Divorce Solutions: “The Blame Game”

November 22nd, 2013

When things don’t work, something is wrong.  Something got screwed up, or someone made a
mistake of judgment, or of the heart. Maybe it wasn’t a good idea from the beginning, ill conceived.

When a relationship ends, everyone you know or who knows you, eventually find out. Some are not surprised, but some are just shocked. You were such a great couple, are we next?

So you need to have an explanation. Sometimes it is a different explanation for family, verses
your friends. And when you get to start dating, a whole new explanation may be in play.

You tell people what happened and why it didn’t work. While sometimes both sides take the high
road, and say it just didn’t work out, more often the low road get visited, and sometimes right from the start.

The low road takes you nowhere, but your emotions will not let you change lanes. It is our
nature to see things mostly from our own perspective and in our mind there are things that are just right and wrong.

Most of your friends and family are going to be supportive,“you’re right he was a _____”. So you get reinforcements to help you believe in your version of the truth.

In my law practice, I mostly hear the low road versions of their spouse. He/she is a control
freak, is selfish, is cheap and sometimes just plain crazy. These people can be very pursuasive that the share of the blame is about 10% them and 90% the other. By the time they come to my office they are convinced.

When I was a younger lawyer, I was often relieved to hear these stories because it is a lot better to represent the party in the right.

But after seeing the truth attempted to be determined in a court of law, you realize that truth
is a very illusive commodity.

So when these 90/10 stories get repeated, you begin to do your own discounting of those odds.
How could a person that one marries and commits to be with for a lifetime, turn out to be that bad? People can change, no doubt, but odds are we get a little better over time.

But living together for most of a lifetime is not easy, and for some it just doesn’t work. And while splitting up and making a change is difficult, it is at least the reality of our times, as more people are getting divorced in this country now than ever.

Divorce is hard and can be expensive, not just financially but emotionally. The key to getting
through the process is to manage both of these elements, and they are so related.

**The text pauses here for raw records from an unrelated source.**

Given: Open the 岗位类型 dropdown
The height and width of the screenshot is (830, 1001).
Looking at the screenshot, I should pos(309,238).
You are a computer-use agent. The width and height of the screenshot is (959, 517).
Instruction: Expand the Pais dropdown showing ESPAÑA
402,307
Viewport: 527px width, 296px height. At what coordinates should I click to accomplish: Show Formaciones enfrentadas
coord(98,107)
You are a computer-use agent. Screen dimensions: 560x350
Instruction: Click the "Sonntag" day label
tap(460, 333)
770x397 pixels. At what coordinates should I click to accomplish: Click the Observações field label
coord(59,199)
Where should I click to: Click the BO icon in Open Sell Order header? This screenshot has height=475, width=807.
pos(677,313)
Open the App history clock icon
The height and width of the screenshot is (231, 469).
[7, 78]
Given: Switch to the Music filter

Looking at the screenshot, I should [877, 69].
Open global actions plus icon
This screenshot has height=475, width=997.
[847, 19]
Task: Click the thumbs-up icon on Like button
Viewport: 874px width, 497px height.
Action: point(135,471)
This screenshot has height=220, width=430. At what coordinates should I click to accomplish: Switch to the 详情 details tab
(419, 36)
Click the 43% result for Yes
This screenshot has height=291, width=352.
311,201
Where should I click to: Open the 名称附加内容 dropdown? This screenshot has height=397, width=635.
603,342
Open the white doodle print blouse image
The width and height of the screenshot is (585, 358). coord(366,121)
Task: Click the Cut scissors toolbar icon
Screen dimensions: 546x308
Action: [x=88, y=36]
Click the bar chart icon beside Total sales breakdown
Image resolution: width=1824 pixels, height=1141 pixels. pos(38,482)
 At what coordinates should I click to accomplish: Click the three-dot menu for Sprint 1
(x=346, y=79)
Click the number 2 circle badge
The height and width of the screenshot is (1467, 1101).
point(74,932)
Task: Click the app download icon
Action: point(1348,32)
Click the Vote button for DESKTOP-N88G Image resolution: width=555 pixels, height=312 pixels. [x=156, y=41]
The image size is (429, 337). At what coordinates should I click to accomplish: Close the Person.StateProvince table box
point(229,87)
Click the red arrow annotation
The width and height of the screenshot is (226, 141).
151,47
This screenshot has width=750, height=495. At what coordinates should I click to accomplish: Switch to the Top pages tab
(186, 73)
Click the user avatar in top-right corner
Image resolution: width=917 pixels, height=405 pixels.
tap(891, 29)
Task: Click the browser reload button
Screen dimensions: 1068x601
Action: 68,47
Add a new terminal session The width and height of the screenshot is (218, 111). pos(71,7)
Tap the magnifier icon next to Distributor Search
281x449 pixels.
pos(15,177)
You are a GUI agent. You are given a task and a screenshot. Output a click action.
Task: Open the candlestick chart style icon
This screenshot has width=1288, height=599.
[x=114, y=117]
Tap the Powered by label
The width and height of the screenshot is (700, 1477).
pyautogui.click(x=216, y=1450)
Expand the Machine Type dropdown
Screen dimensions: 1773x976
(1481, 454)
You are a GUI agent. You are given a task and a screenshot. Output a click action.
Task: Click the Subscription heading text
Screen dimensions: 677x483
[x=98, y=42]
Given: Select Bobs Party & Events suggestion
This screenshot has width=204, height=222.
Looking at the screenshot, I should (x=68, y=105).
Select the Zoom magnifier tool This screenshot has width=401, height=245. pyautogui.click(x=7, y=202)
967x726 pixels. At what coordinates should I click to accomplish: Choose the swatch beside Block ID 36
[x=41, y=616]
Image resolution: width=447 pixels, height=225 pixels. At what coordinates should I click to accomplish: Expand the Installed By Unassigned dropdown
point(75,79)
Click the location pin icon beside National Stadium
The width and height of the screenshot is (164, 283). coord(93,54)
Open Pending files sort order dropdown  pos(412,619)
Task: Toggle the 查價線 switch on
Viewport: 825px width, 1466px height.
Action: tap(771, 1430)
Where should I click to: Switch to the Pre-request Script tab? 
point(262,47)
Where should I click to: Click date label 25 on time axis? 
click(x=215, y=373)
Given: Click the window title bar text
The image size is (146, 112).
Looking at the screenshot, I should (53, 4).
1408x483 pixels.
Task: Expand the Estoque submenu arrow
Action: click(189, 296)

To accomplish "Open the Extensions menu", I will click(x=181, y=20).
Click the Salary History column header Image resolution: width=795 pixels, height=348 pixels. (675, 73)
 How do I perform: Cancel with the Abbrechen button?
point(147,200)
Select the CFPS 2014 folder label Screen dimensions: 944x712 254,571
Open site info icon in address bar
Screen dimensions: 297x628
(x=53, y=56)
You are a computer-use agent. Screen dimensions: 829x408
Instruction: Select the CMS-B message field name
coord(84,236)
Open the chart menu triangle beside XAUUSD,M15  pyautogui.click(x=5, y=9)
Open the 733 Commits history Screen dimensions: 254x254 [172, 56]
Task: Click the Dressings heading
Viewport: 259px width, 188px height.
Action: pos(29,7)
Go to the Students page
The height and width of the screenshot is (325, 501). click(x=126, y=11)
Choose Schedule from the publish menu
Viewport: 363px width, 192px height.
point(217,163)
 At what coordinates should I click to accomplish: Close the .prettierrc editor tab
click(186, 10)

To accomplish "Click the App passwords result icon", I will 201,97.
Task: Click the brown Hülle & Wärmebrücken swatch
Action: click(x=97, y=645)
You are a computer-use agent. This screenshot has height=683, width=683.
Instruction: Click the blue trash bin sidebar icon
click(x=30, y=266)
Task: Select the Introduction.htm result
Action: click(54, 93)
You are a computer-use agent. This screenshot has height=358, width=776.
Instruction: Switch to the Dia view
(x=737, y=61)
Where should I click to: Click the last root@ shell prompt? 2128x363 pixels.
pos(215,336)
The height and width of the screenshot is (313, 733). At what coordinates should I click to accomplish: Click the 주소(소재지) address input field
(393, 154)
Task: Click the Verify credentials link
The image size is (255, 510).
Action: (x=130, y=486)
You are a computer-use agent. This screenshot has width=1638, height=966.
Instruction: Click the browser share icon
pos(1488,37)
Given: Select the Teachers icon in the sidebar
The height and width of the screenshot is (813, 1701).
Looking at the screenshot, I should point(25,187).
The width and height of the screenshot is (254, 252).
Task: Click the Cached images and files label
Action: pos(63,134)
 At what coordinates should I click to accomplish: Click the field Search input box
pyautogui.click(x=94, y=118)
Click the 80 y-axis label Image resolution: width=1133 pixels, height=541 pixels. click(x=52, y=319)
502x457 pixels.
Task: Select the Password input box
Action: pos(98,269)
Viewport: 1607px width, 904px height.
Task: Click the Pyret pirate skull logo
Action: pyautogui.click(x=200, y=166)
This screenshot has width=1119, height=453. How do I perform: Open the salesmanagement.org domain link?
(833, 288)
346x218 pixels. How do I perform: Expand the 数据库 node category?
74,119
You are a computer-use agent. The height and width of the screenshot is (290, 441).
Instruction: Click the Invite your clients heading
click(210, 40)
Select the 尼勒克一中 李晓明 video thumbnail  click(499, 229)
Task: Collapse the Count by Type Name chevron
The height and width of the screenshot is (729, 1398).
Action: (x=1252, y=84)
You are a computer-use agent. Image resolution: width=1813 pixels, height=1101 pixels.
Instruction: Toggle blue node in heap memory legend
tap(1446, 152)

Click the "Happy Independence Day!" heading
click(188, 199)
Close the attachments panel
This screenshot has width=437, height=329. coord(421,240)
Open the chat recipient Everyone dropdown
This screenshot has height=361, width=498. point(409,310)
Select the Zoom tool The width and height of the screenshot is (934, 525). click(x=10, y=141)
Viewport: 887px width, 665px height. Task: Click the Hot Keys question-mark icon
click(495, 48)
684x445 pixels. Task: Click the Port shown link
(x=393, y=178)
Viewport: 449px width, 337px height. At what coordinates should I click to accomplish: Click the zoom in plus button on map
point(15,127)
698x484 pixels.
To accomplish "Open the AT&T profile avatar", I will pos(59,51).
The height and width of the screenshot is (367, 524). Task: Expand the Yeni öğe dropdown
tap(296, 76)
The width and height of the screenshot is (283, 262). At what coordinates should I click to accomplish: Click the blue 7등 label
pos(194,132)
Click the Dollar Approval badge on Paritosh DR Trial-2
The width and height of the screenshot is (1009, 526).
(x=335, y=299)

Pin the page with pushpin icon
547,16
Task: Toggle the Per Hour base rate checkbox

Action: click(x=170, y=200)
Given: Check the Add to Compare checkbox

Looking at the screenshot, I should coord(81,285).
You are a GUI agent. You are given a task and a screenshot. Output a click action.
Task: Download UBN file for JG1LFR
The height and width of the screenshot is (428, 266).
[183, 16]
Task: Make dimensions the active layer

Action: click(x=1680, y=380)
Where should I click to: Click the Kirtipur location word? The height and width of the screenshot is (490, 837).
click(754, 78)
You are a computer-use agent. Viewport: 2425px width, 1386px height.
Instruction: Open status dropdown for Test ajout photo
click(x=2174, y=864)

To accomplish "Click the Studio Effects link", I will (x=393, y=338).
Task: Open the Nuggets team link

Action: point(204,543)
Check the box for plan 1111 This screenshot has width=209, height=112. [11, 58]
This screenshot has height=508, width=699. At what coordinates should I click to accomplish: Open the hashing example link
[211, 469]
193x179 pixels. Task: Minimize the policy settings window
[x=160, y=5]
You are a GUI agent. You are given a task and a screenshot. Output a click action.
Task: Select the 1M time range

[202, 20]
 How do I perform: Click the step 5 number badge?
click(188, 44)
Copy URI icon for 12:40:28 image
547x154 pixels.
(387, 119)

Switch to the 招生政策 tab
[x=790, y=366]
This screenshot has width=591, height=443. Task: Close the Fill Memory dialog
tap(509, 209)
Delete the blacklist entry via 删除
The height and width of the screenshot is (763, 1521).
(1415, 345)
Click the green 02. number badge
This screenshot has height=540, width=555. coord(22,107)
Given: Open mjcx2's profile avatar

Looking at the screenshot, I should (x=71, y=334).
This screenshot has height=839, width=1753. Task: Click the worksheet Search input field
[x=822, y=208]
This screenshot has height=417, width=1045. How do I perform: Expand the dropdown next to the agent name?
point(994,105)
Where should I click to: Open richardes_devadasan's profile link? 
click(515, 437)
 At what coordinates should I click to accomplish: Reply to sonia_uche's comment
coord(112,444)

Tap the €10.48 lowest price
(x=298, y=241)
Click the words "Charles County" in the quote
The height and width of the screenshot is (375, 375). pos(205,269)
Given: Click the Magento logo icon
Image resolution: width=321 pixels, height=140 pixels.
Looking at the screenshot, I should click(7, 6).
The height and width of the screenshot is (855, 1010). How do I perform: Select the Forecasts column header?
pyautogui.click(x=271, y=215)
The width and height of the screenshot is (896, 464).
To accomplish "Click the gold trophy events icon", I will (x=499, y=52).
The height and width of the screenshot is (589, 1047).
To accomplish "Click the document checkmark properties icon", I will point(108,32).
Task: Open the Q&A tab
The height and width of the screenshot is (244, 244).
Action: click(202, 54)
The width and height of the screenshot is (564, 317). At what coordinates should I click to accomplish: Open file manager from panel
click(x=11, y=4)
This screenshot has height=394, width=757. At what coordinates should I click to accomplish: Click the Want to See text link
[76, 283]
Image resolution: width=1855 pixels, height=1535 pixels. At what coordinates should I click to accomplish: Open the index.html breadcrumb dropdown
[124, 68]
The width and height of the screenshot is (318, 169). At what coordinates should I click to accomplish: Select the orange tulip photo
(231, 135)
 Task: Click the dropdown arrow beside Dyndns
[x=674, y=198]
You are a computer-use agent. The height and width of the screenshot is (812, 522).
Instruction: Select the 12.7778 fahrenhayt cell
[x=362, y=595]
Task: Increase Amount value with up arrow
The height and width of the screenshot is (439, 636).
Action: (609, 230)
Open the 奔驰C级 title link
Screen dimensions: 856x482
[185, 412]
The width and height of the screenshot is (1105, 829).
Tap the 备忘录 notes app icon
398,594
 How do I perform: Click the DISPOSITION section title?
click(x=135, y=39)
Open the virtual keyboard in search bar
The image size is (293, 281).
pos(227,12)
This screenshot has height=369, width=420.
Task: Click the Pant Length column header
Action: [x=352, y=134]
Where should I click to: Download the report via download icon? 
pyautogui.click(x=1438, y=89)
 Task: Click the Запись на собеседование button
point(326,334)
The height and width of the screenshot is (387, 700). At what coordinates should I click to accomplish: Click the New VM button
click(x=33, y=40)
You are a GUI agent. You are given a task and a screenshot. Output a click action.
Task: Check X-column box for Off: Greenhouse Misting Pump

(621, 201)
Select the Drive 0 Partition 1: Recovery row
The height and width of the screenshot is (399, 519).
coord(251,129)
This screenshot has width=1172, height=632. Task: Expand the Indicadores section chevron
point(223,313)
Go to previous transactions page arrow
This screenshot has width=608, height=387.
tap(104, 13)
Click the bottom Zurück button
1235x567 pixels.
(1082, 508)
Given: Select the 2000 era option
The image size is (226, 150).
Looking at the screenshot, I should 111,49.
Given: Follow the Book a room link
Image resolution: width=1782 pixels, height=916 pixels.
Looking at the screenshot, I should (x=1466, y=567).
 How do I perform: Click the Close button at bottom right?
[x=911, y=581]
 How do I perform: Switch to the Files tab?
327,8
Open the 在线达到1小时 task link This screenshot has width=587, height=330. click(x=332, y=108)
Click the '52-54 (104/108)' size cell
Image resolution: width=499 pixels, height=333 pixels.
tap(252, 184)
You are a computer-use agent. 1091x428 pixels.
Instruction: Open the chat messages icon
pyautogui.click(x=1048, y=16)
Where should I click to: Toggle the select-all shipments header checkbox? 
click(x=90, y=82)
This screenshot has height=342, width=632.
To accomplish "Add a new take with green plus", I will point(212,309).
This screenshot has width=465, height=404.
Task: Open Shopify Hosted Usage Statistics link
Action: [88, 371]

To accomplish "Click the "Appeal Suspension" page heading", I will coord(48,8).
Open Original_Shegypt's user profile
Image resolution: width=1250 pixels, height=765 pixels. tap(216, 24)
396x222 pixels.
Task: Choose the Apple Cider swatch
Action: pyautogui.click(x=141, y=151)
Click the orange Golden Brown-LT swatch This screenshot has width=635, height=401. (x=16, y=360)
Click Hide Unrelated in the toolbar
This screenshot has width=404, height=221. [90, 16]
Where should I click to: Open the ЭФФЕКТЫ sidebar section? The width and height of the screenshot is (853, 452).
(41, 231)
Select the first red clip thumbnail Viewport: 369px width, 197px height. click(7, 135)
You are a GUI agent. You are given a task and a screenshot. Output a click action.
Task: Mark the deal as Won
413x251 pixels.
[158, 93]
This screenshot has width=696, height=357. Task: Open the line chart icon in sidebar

The most expensive divorces are those where the emotions take center stage, supported by the blame game.

The key to divorce is simple, get it over with, and get on with your life. The key to the key, is to leave the blame game tucked away.

It is hard to fully understand the true dynamics of relationship gone bad, and it becomes a bit clearer when you are on the other side of it.  So why bother taking a firm position early on? Give the other person some benefit of a doubt. A doubt you should have about your version of the truth.

Most judges will tell you that they have seen very few 90/10 case, as most are even odds. But you probably have some good points to make about the other person’s faults. You know them better than anyone else.

But accept a truism that you might lack clear insight in your own foibles. While you may not be capable of being one of those high road couples, at least be middle road riders.